Henry B. Howard, President and Chief Executive Officer of U.S. Education Finance Group (a FFELP lender promoting competition for the benefit of student, parent, and consolidation loan borrowers but not a mega-lender).
Borrower Benefits are Real and Not Meaningless
A recent article by Anya on the New America Foundation website attempts to malign the positive effect of borrower benefits (a reduced interest rate less than the maximum interest rate permitted by federal law) offered by FFELP lenders on student, parent, and consolidation loans which reduce the overall cost of such loans to the borrower.
Anya forgets that not all FFELP lenders are bad and some (such as U.S. Education Finance Group) are quite pro-consumer as a result of injecting competition into the student loan business which has been historically dominated by state specific student loan monopolies such as the Vermont Student Assistance Corporation (historically looked after by Senator Jim Jeffords, Republican turned so called Independent), the South Carolina Student Loan Corporation, and the Wyoming Student Loan Corporation (historically looked after by Senator Mike Enzi, Republican) as well as a national oligolopies such as the federal Government Sponsored Enterprise ("GSE") known as Sallie Mae (historically looked after by Senator Judd Gregg and Representative John Boehner, Republicans) and the U.S. Department of Education Direct Loan Program (historically looked after by Senator Edward Kennedy and Representative George Miller; both proponents along with the New America Foundation of a the U.S. Department of Education being the monopoly student loan and consolidation loan lender in the United States).
Let me tell your the story of consolidation loans and borrower benefits. Consolidation loans are fixed interest rate loans which pay off variable interest rate student loans. Student borrowers are benefited by paying off variable rate student loans with a fixed interest rate consolidation loan that has a fixed interest rate lower than the maximum variable rate under the student loan program.

## CHALLENGE 1
Print the passage on student loan borrower benefits from "Henry B. Howard, President" to "not a mega-lender).".
## CHALLENGE 2
Please write the next part of the passage on student loan borrower benefits, picking up after its final sentence.

## DATA EXTRACT
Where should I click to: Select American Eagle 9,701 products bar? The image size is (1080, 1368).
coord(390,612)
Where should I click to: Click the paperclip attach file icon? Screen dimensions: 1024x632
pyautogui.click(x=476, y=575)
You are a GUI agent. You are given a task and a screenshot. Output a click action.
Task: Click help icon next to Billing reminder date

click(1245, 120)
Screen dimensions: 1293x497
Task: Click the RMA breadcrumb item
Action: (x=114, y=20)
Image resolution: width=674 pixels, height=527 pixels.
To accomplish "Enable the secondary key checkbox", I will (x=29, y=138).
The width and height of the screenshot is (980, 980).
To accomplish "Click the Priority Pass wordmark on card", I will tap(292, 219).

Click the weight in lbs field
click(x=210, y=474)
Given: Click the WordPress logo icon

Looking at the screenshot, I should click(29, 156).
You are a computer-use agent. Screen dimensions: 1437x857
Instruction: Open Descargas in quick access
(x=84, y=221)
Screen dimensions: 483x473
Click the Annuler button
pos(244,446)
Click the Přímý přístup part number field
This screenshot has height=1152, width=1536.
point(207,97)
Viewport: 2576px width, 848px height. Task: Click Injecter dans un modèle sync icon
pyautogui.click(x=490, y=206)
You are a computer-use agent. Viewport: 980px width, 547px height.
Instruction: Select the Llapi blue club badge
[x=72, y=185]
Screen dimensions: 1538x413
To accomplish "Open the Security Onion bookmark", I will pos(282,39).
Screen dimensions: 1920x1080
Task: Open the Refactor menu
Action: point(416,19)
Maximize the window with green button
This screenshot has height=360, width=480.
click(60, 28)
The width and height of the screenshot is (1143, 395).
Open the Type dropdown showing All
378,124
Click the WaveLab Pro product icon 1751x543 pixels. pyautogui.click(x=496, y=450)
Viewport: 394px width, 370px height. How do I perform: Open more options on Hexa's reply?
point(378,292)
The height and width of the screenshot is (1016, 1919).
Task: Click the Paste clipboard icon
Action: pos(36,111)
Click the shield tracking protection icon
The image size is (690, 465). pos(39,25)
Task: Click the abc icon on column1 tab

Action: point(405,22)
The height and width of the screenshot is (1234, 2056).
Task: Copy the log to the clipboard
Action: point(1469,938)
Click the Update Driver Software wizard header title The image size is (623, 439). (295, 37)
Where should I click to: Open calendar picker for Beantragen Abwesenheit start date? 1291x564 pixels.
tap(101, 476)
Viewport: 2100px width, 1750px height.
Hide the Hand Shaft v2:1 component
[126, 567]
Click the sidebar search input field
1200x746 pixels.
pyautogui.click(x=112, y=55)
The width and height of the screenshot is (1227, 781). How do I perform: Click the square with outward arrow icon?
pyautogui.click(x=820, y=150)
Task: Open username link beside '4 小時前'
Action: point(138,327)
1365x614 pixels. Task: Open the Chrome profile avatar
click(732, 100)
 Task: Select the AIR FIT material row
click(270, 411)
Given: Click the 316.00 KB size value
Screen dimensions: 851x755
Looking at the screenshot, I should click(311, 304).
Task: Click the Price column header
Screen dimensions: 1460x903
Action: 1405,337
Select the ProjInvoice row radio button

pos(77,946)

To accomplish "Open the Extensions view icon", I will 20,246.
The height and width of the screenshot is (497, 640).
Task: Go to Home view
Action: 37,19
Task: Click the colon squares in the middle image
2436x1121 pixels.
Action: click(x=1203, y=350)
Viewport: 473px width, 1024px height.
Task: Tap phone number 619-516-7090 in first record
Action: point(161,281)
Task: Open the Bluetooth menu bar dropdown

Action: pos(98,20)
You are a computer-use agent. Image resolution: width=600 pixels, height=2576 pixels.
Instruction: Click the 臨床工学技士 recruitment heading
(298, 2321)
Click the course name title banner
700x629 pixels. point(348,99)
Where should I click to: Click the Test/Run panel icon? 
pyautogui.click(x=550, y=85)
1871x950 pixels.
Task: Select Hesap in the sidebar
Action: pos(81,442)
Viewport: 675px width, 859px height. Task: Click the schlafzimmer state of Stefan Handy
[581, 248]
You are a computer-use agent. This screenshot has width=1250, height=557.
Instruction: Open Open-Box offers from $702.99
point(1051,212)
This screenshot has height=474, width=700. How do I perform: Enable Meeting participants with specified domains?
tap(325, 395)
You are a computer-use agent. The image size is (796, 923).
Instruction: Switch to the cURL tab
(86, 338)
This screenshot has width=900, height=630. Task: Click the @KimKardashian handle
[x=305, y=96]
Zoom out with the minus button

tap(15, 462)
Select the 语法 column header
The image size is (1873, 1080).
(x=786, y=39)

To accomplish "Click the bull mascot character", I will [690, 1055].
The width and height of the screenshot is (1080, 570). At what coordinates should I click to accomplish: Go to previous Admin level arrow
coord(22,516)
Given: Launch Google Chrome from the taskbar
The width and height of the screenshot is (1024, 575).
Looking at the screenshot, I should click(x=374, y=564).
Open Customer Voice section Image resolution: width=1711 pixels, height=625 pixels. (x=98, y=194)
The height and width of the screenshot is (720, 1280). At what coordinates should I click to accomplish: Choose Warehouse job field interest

## WRITTEN ANSWER 1
Henry B. Howard, President and Chief Executive Officer of U.S. Education Finance Group (a FFELP lender promoting competition for the benefit of student, parent, and consolidation loan borrowers but not a mega-lender).

## WRITTEN ANSWER 2
From 1965 to 1973 there were no consolidation loans made by any lender.
From 1973 to 1983, only one lender, Sallie Mae, was allowed to make consolidation loans under the Higher Education Act. Sallie Mae, by law, was the de jure monopoly consolidation loan lender in the entire country and made 100% of all consolidation loans during the period from 1973 to 1983. No other lender was allowed to make consolidation loans. Sallie Mae made consolidation loans at the MAXIMUM interest rate permitted by the Higher Education Act during the period 1973 to 1983 due to fact competitive FFELP lenders were legally preventing from making consolidation loans.
From 1983 to 1986, there were no consolidation loans made by any lender.
From 1986 to 1998, in what I call the Sallie Mae student loan portfolio protection amendment to the Higher Education Act, a student loan borrower was only allowed to obtain a consolidation loan from one of his/her student loan lenders. Since Sallie Mae was more likely than not to own a student loan of anyone that ever obtained a student loan in the history of the planet Earth, Sallie Mae was a de facto monopoly and made 99% of all FFELP consolidation loans during the period 1986 to 1996. Sallie Mae made consolidation loans at the MAXIMUM interest rate permitted by the Higher Education Act during the period 1986 to 1998 due to provisions in the 1986 amendment to the Higher Education Act that effectively made Sallie Mae a monopoly and stifled competition from other FFELP lenders.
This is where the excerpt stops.